» YOUR INSTRUCTIONS
Return, from the listing below, each line where the word "computer" appears.

» MATERIAL TO PROCESS
[Start of section]

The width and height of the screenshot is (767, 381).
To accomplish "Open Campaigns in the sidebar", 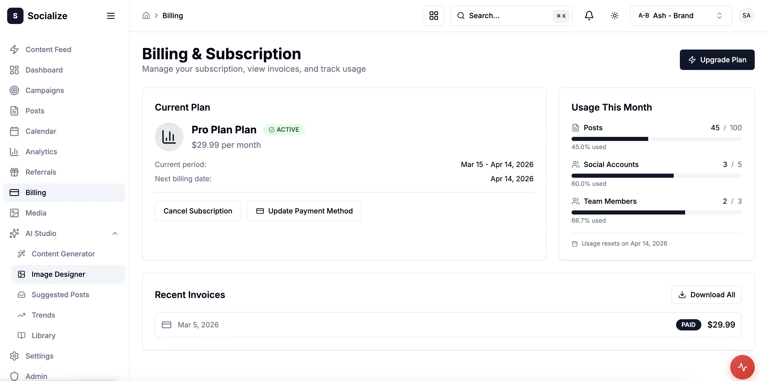I will (45, 90).
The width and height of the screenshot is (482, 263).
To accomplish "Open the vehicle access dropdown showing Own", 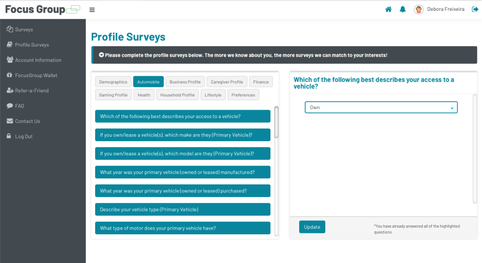I will 381,108.
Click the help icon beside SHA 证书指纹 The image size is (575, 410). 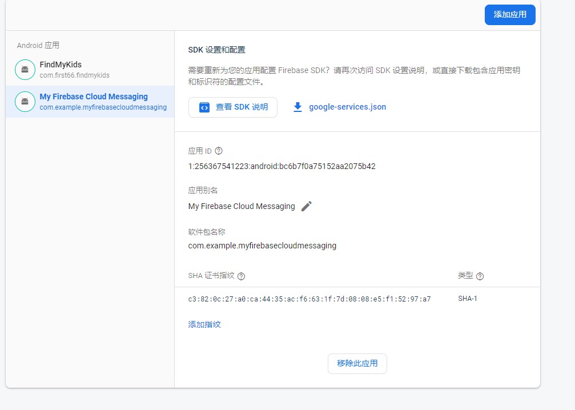241,276
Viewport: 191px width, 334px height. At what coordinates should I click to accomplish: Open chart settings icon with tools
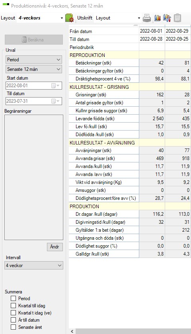(x=167, y=18)
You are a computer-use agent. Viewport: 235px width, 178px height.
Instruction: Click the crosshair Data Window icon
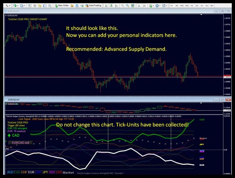(34, 6)
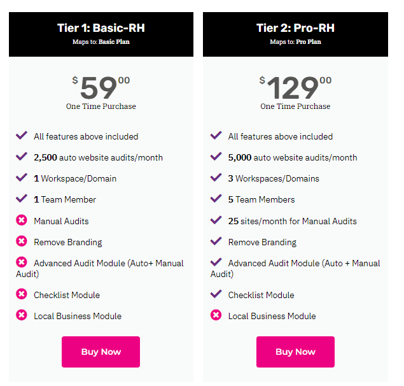Click the Tier 1: Basic-RH header title

(101, 28)
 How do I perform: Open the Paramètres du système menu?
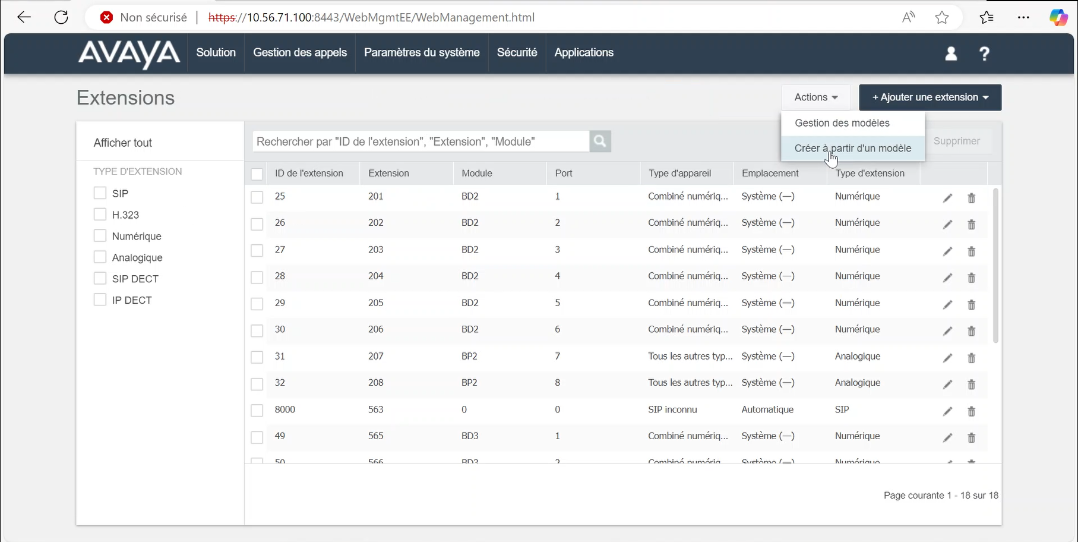[x=422, y=53]
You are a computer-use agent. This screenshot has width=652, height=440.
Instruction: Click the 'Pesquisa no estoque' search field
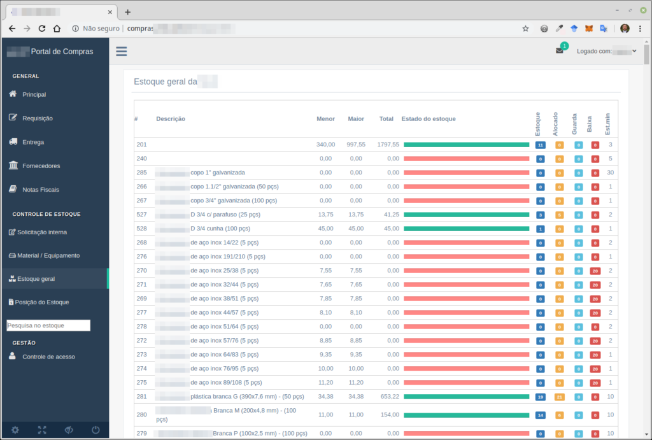(x=48, y=325)
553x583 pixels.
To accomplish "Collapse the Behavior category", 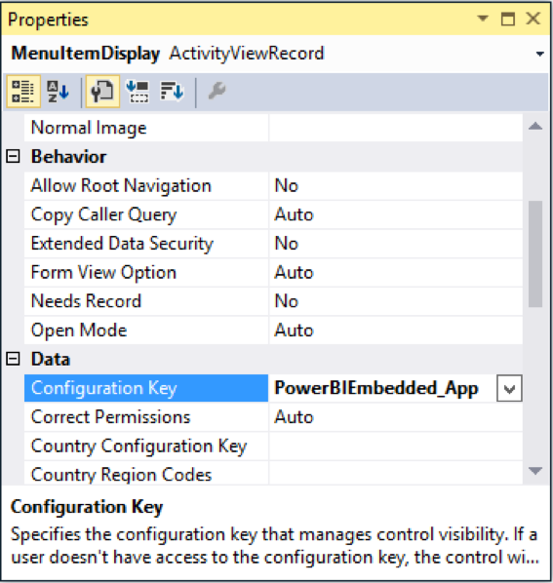I will 13,157.
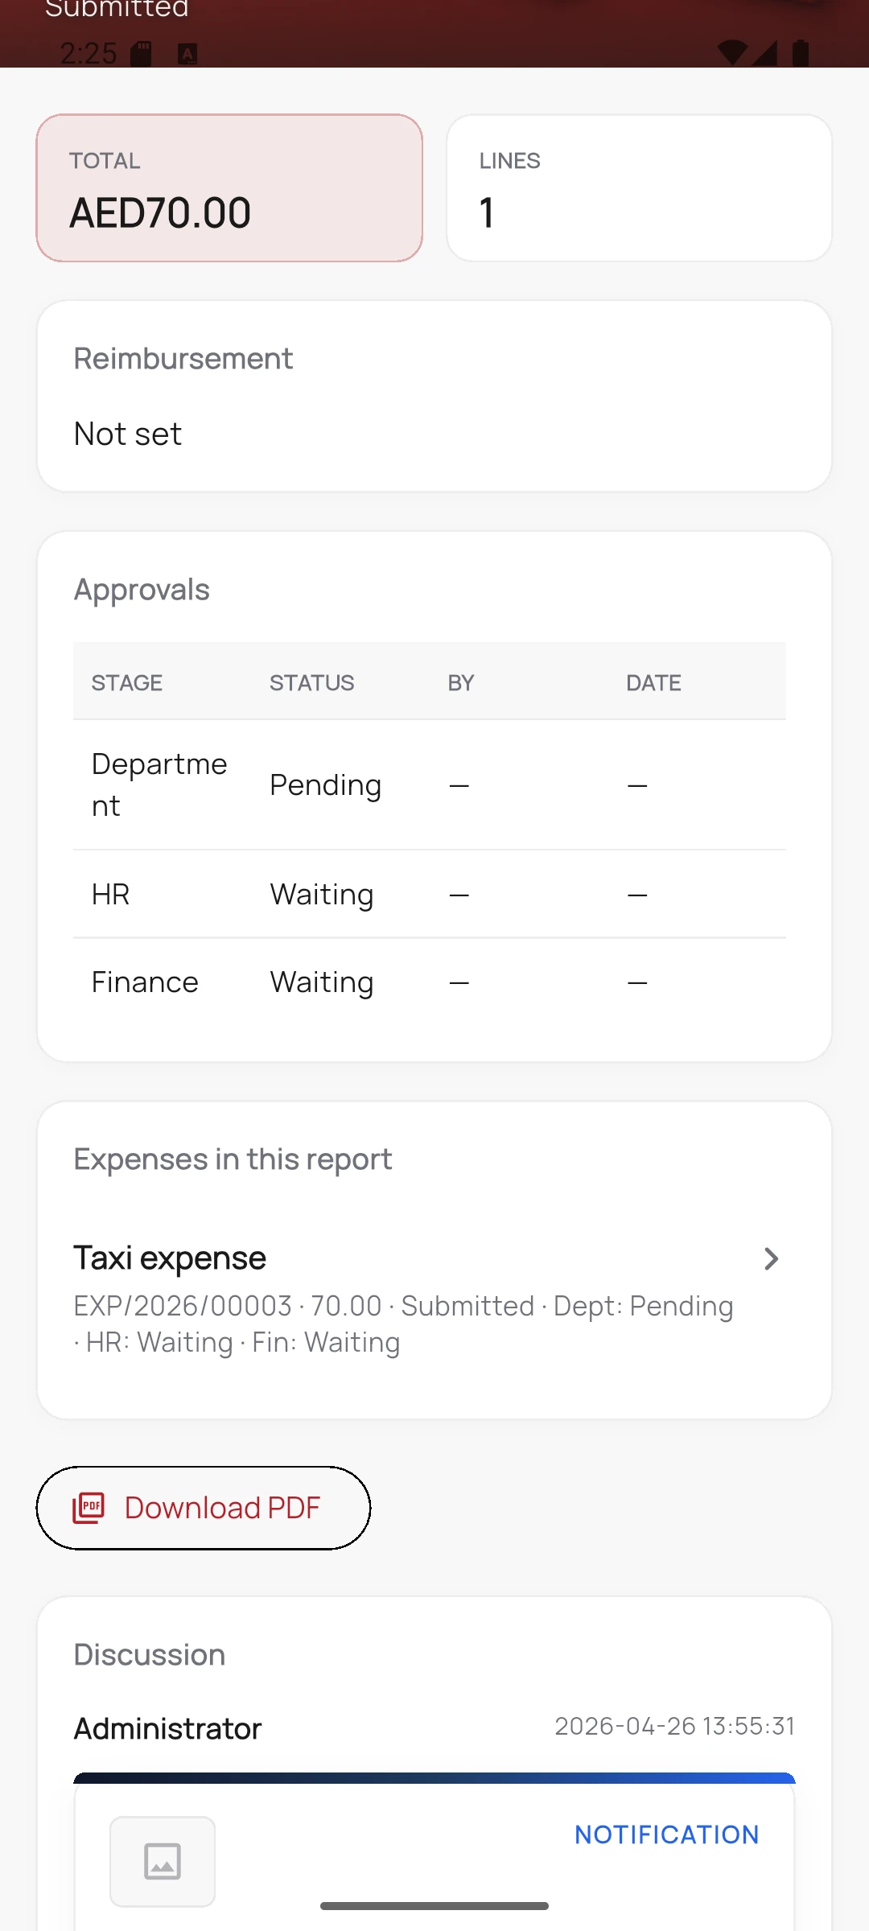Expand the Taxi expense chevron arrow
The width and height of the screenshot is (869, 1931).
(771, 1258)
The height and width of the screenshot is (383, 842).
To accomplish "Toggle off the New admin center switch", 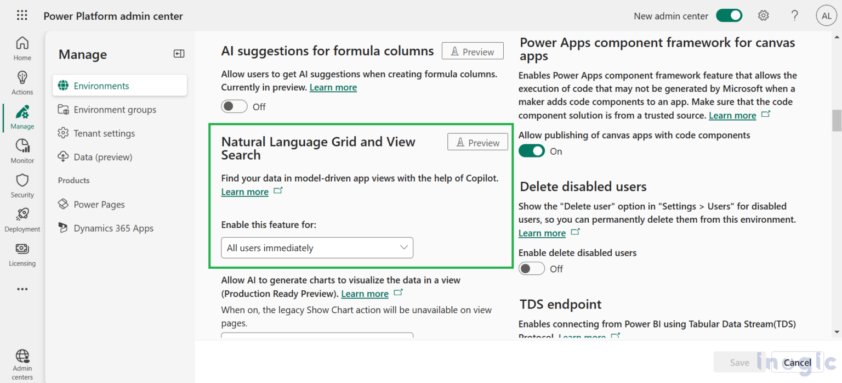I will 729,16.
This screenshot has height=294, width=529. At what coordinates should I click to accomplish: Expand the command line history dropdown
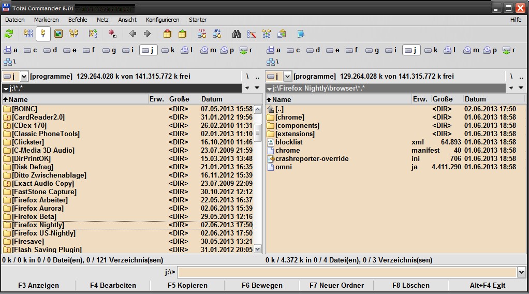tap(521, 272)
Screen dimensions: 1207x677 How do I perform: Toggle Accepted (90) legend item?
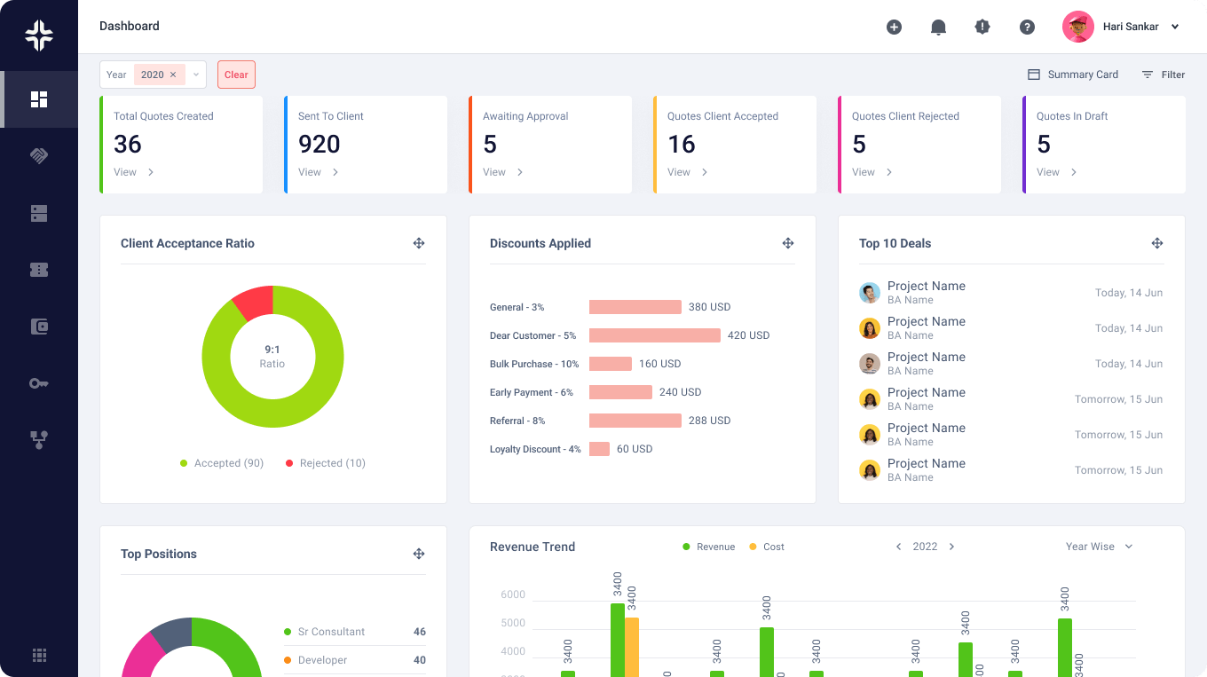tap(222, 463)
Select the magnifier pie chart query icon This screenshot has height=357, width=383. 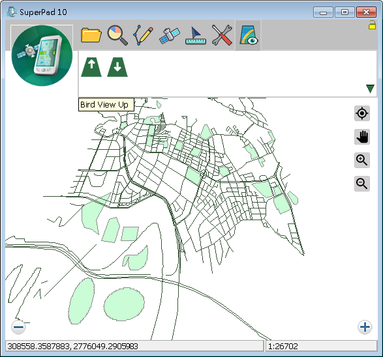(117, 35)
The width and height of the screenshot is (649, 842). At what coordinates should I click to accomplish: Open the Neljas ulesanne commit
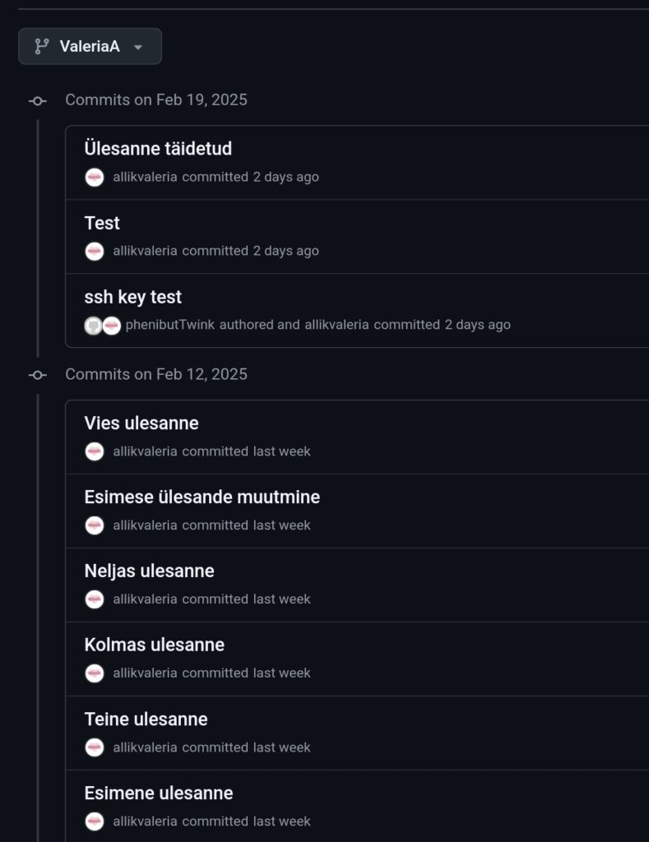coord(150,571)
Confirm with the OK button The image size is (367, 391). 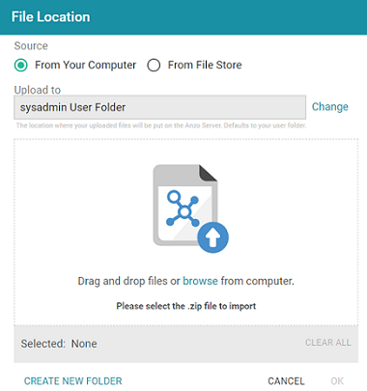pyautogui.click(x=337, y=381)
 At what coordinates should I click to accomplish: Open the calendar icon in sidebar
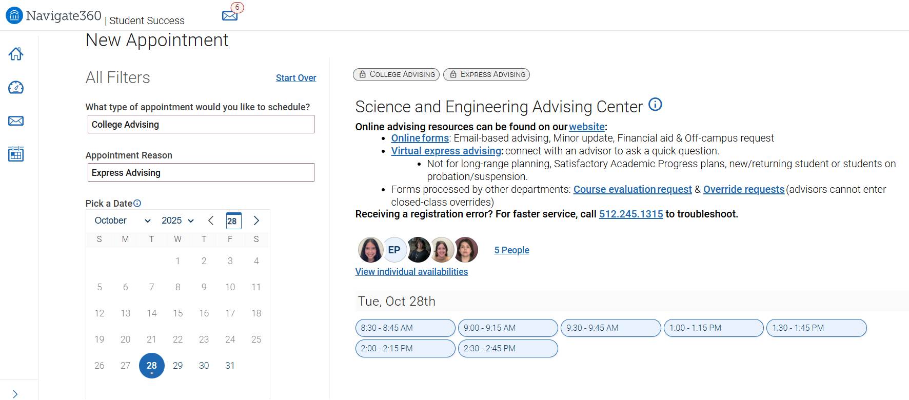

[End of section]

» COMPLETED EXERCISE
You are a computer-use agent. Viewport: 235px width, 178px height.
You are a computer-use agent. This screenshot has width=652, height=440.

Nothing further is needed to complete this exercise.